Set problem: Count how many lines of the data below contain the word "height", and give only that number.

Entries supplied:

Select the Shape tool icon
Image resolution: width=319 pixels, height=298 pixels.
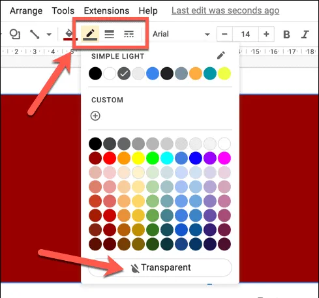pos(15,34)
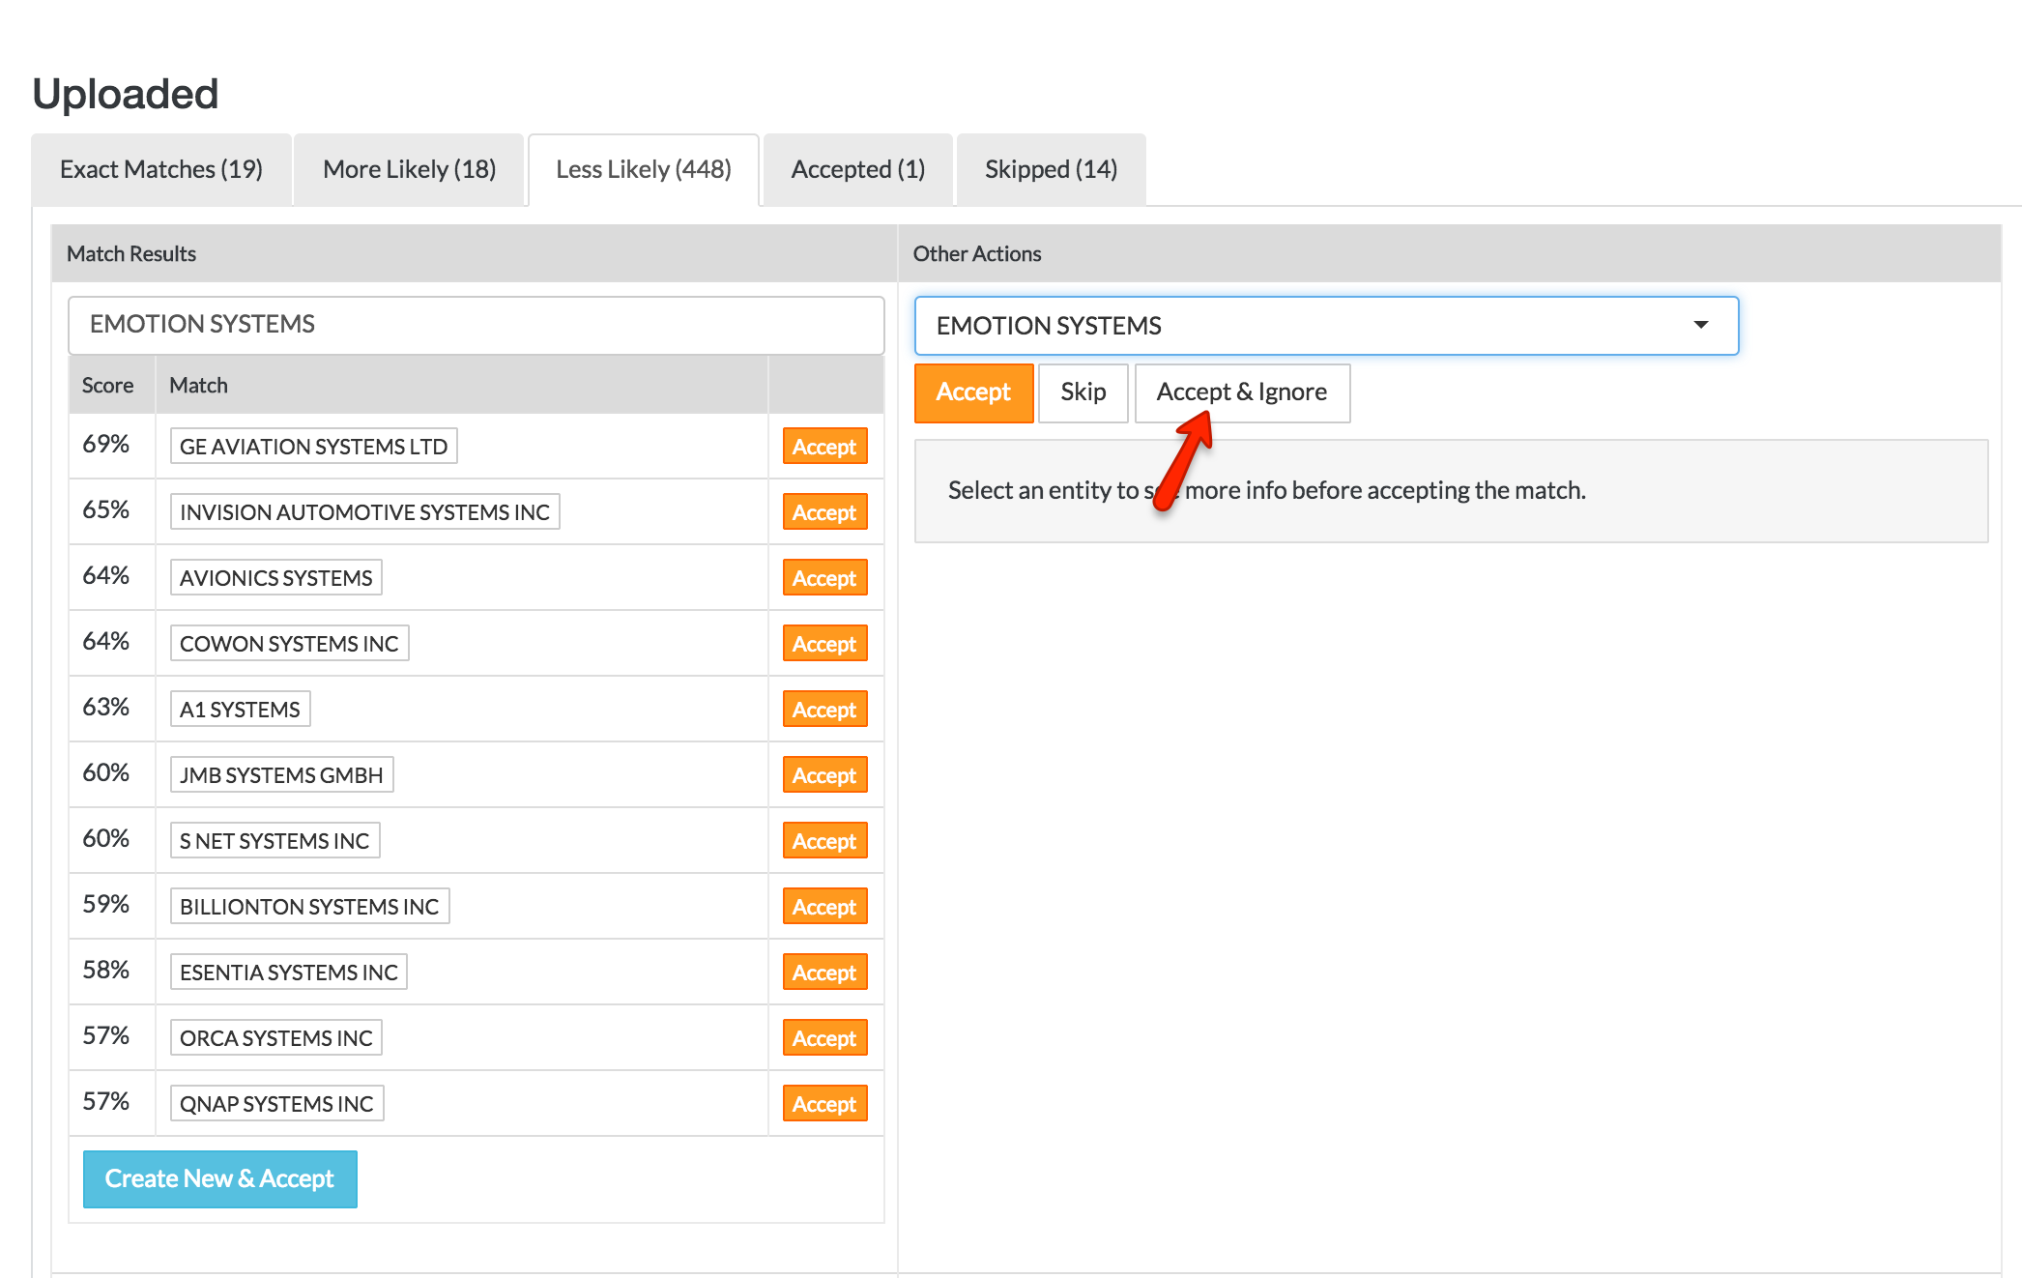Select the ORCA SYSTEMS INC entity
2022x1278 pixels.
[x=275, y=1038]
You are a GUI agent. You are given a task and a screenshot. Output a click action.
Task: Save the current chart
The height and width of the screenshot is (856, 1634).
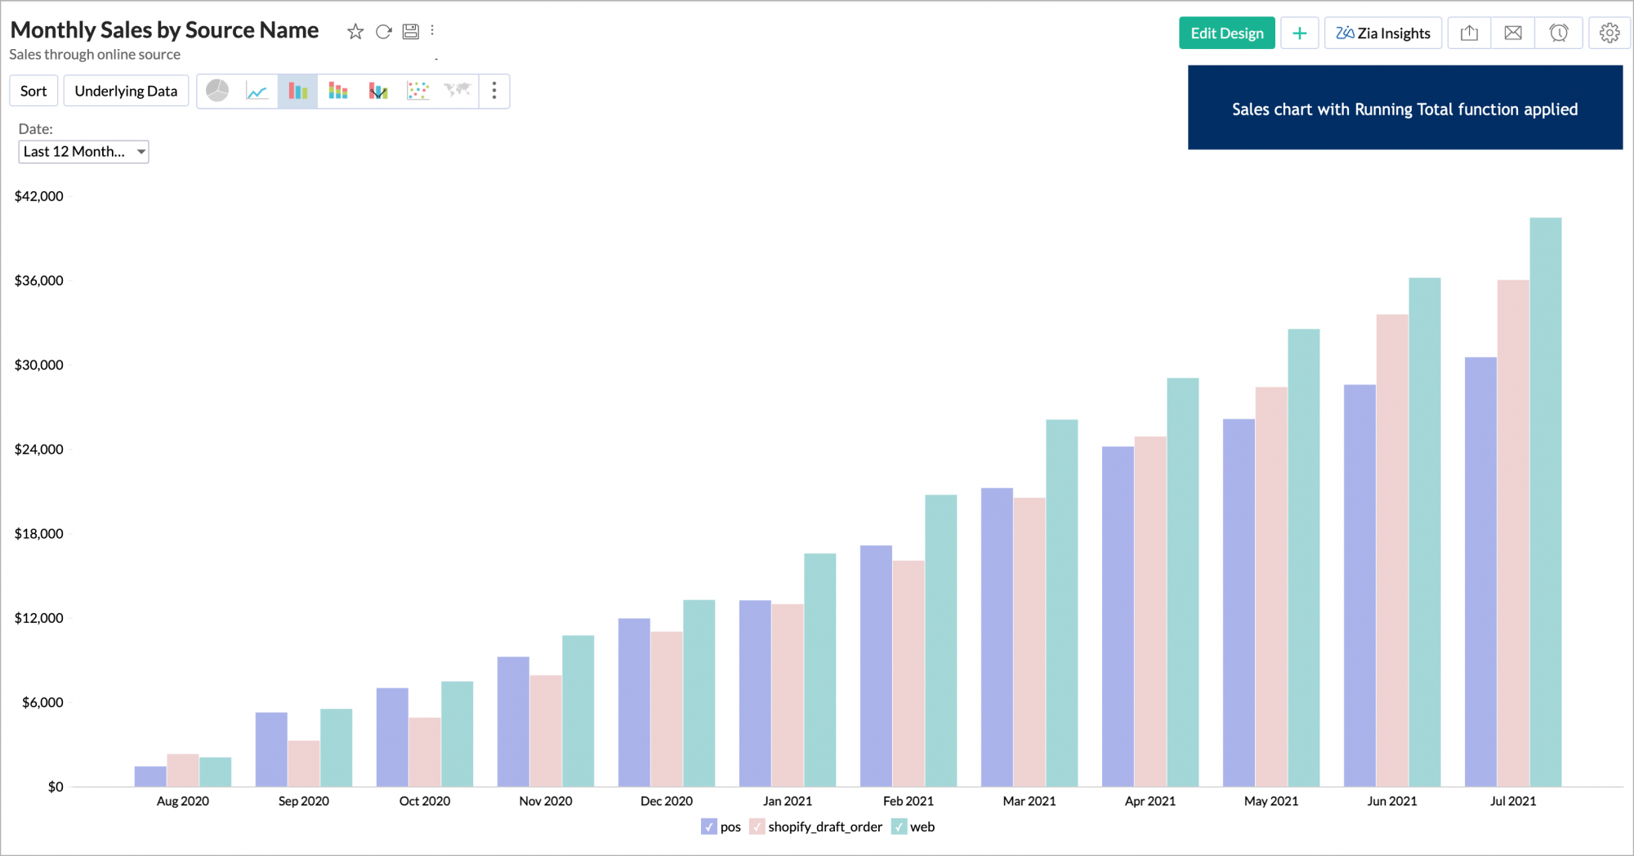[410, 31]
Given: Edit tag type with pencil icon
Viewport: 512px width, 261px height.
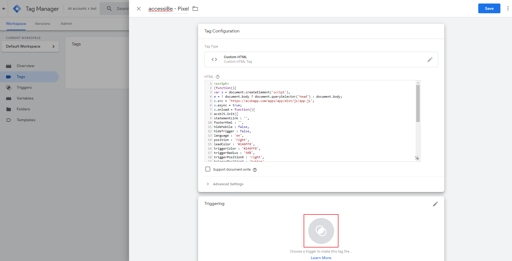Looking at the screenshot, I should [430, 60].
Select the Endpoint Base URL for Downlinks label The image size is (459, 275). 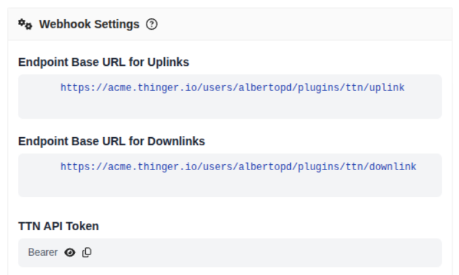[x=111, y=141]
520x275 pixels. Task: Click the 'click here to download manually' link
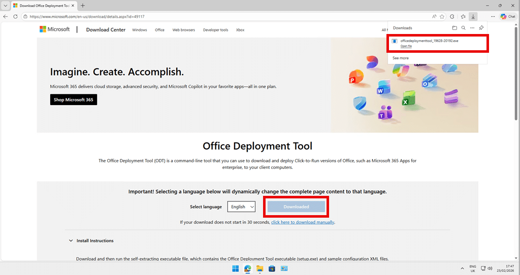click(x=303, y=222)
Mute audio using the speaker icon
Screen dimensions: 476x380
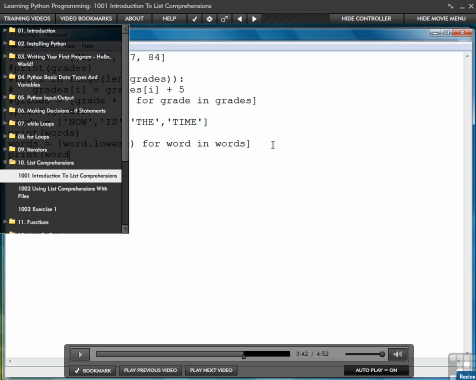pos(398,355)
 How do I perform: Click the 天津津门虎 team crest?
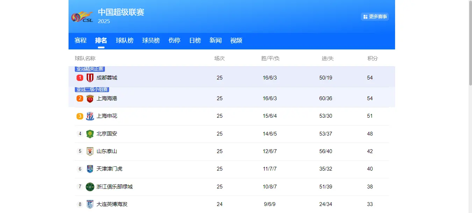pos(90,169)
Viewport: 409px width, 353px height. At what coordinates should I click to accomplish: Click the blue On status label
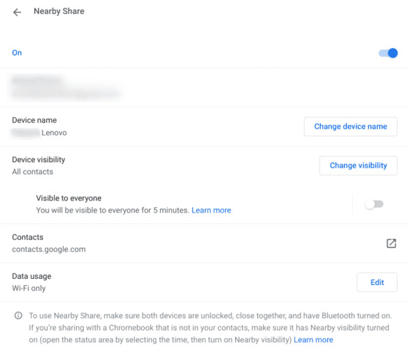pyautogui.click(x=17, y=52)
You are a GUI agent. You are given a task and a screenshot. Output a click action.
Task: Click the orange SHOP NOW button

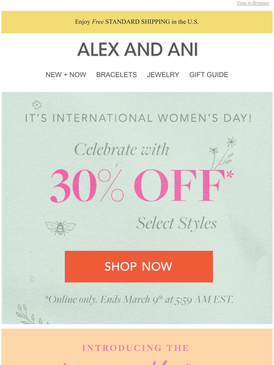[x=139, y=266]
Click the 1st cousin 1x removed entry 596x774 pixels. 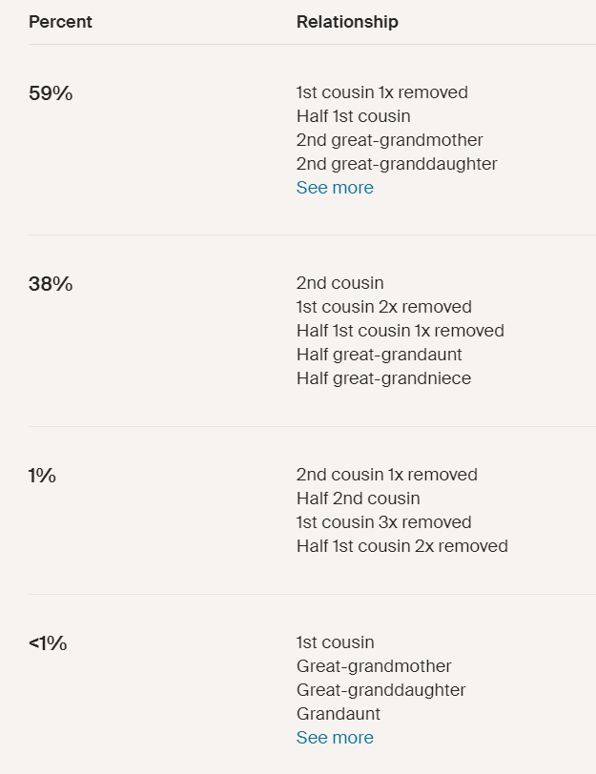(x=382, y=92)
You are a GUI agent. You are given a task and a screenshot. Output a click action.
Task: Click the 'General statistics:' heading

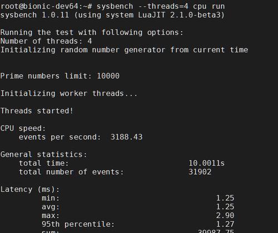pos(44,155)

Result below: 4